И кто, когда сами мы умолкнем, сможет рассказать любую историю лучше нашего? Молчание. Где прочитаешь ты историю интереснее той, какая напечатана на страницах самой дорогой на свете книги красивейшим на свете шрифтом? На неисписанной, чистой странице. Если какое-нибудь королевское или рыцарское перо в высочайшем порыве вдохновения, редчайшими на свете чернилами записало на белой странице свою повесть, где можно прочитать повесть еще более поучительную, и занимательную, и страшную, и забавную, чем эта? На неисписанной, чистой странице!
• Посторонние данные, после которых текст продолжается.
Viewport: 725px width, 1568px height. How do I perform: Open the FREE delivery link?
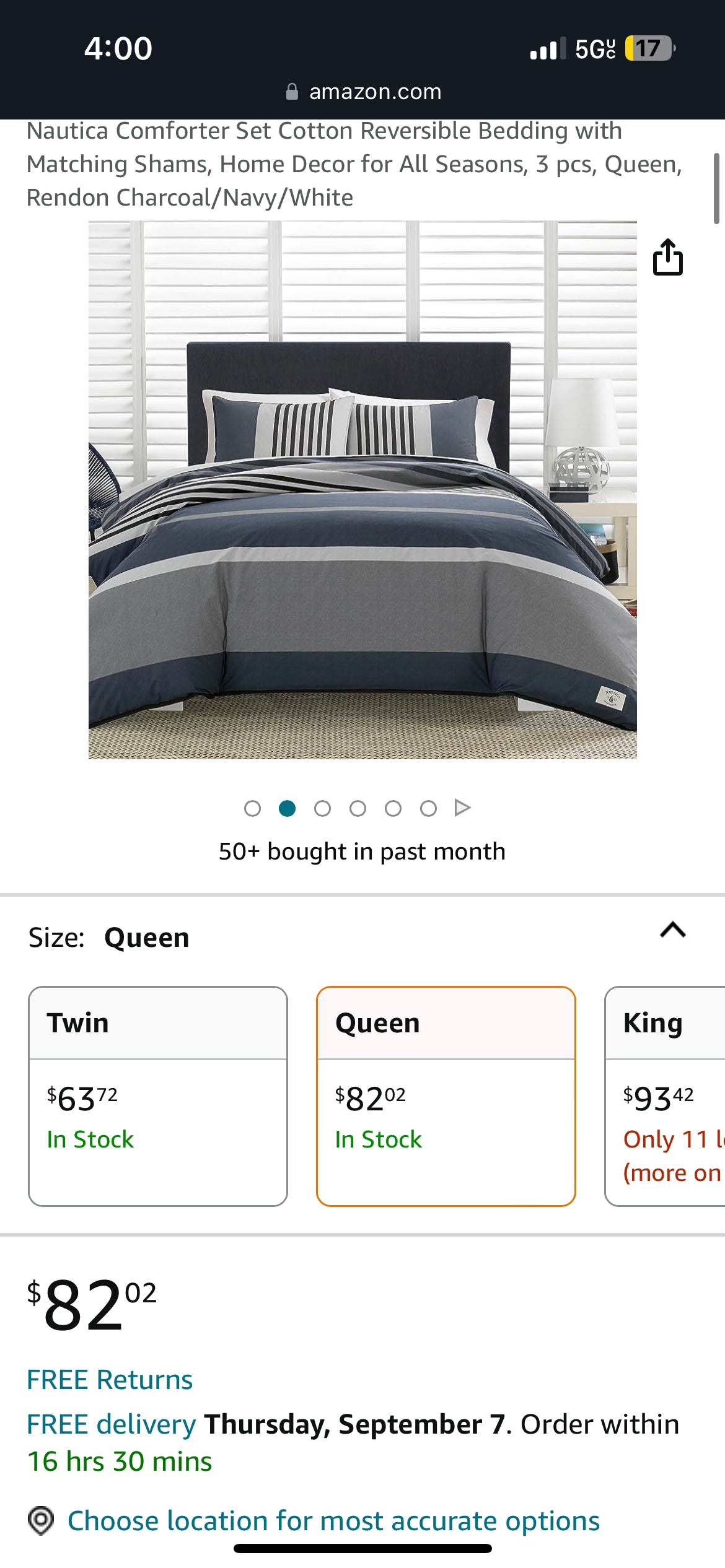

Старуха сидит какое-то время молча, жует запавшим ртом и чуть заметно усмехается.
— Есть у нас, сказительниц, одно предание про чистую страницу, — говорит она. — Мы не любим его рассказывать. Кто не поймет, тот, пожалуй, и верить нам перестанет. Но вы, я вижу, господа деликатные и чувствительные, и вам я его расскажу.
— Высоко в голубых горах Португалии есть женский монастырь ордена кармелитов, очень строгого ордена. В старину был тот монастырь богат и могуществен, меж сестер-монахинь немало было знатных девиц, случались и чудеса. Но проходили века, высокородные девицы все меньше выказывали рвения к посту и молитве, пополнявшие монастырскую казну богатые их приданые поступали туда все реже, и сохранившаяся до наших дней горсточка сестер-кармелиток ютится в одном лишь флигельке огромного разрушающегося здания, которое, кажется, вот-вот сравняется со скалами. Однако это бодрая духом, деятельная община. Сестры с истинной радостью предаются святой молитве и с удовольствием работают ту особенную работу, которая некогда снискала монастырю совершенно необычную привилегию. Они выделывают тончайшее во всей Португалии полотно.
Растянувшаяся у подножия монастыря длинная полоса земли вспахивается белоснежными буйволами, и загрубевшие в работе, выпачканные землей девственные руки тщательно и со знанием дела высаживают в нее семя. Когда же лен зацветает, то вся долина становится небесно-голубая, как тот фартук, что повязала дева Мария, собравшись в курятник к святой Анне за яйцами как раз перед тем, как на крыльцо к ней, прошумев крыльями, опустился архангел Гавриил, а в поднебесье, так высоко, что голова кружится, серебряной звездочкой затрепетал на раскинутых крыльях голубь. На много миль в округе обращают люди в ту пору лета взгляд свой наверх, к монастырскому полю, спрашивая себя: «Уж не вознесся ли наш монастырь на небо? Или то милые наши сестрички умудрились стащить небо к себе на землю?»
Потом, в положенный срок, лен убирают, треплют и чешут, после чего спрядут в тончайшую нить и ткут полотно и, наконец, расстелют для отбелки на траве, так что иному покажется, будто снежная равнина раскинулась вокруг монастыря. И всякое из этих дел выполняется старательно и благоговейно, с кропотливостью и окроплениями, составляющими секрет монастыря. Зато уж готовое полотно, переправляемое потом от монастырских ворот к подножию горы на спинах низкорослых ишаков, получается у них беленьким, гладеньким и аппетитным, точно собственная моя ножка лет сорок назад, когда, бывало, отмыв ее, я отправлялась поплясать с нашими парнями.
Усердие, милые господа, — дело хорошее, и набожность — дело хорошее, но первоначальный-то росточек всякого предания должен взойти где-нибудь на стороне, в земле священной. Так и полотно из Конвенто Вело оттого и хорошо, оттого и прочно на удивление, что самое-то первое льняное семечко, тому уж семь веков, завезено было в Португалию одним возвратившимся из святой земли крестоносцем.